(Item-finding records)
==================================================
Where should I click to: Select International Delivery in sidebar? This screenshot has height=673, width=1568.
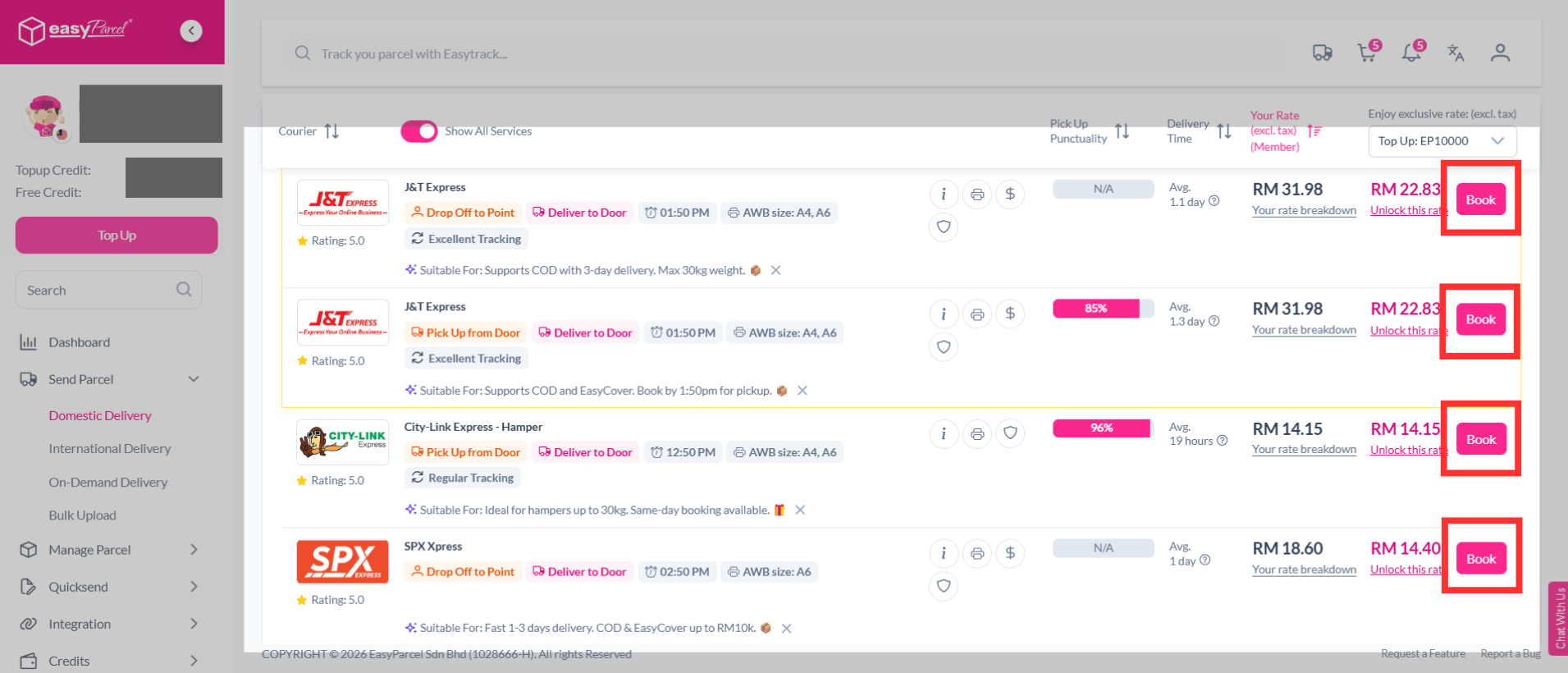[110, 449]
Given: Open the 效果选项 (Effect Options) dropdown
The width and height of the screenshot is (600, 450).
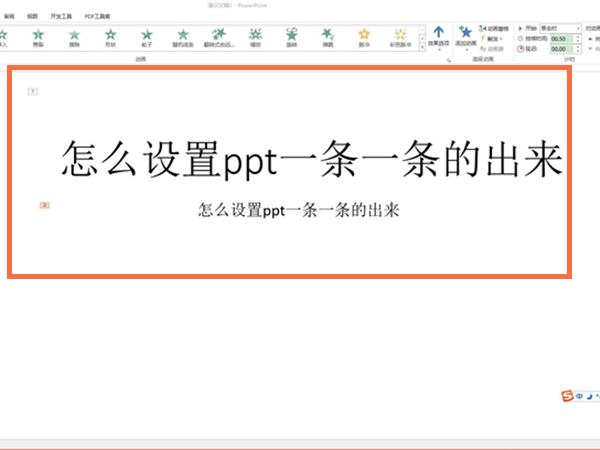Looking at the screenshot, I should pos(438,38).
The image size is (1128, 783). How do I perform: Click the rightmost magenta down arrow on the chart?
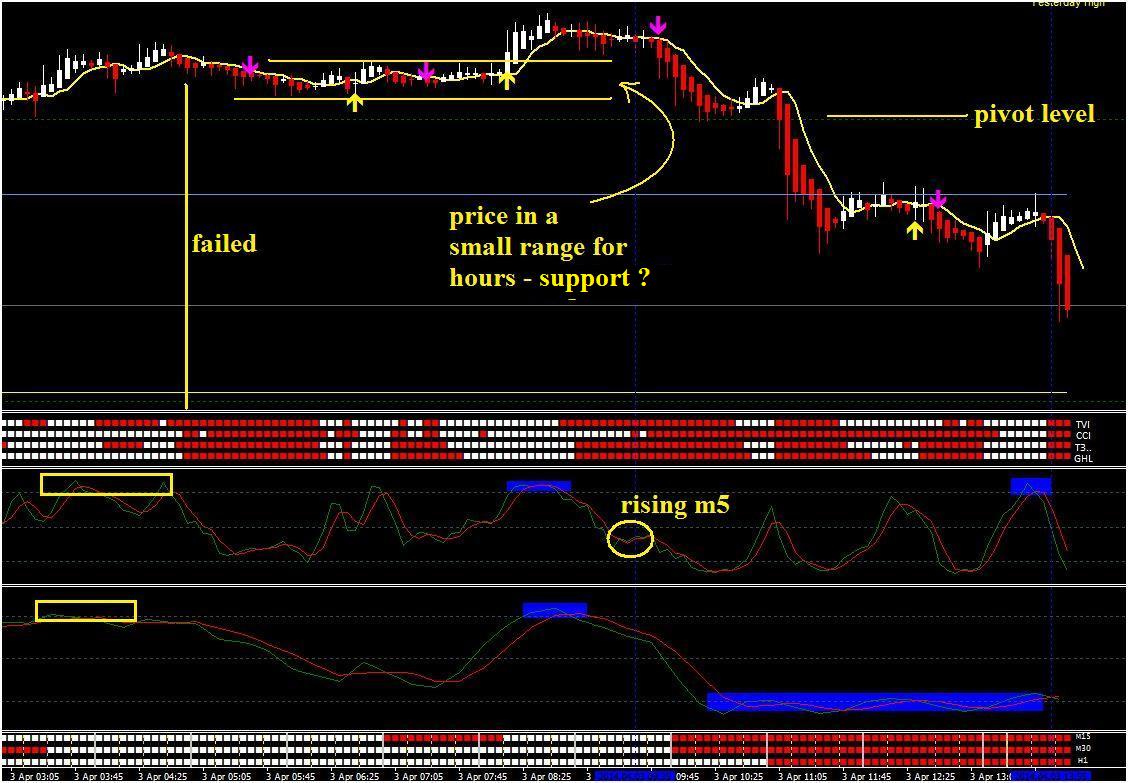click(x=937, y=199)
==================================================
• **WHAT IS REQUIRED**: Please report every line of the listing above that contains the string "width", copying each such line in full. Matches must have the same letter case.

• **WORKED SOLUTION**:
Where should I click to: Select International Delivery in sidebar? This screenshot has height=673, width=1568.
The width and height of the screenshot is (600, 450).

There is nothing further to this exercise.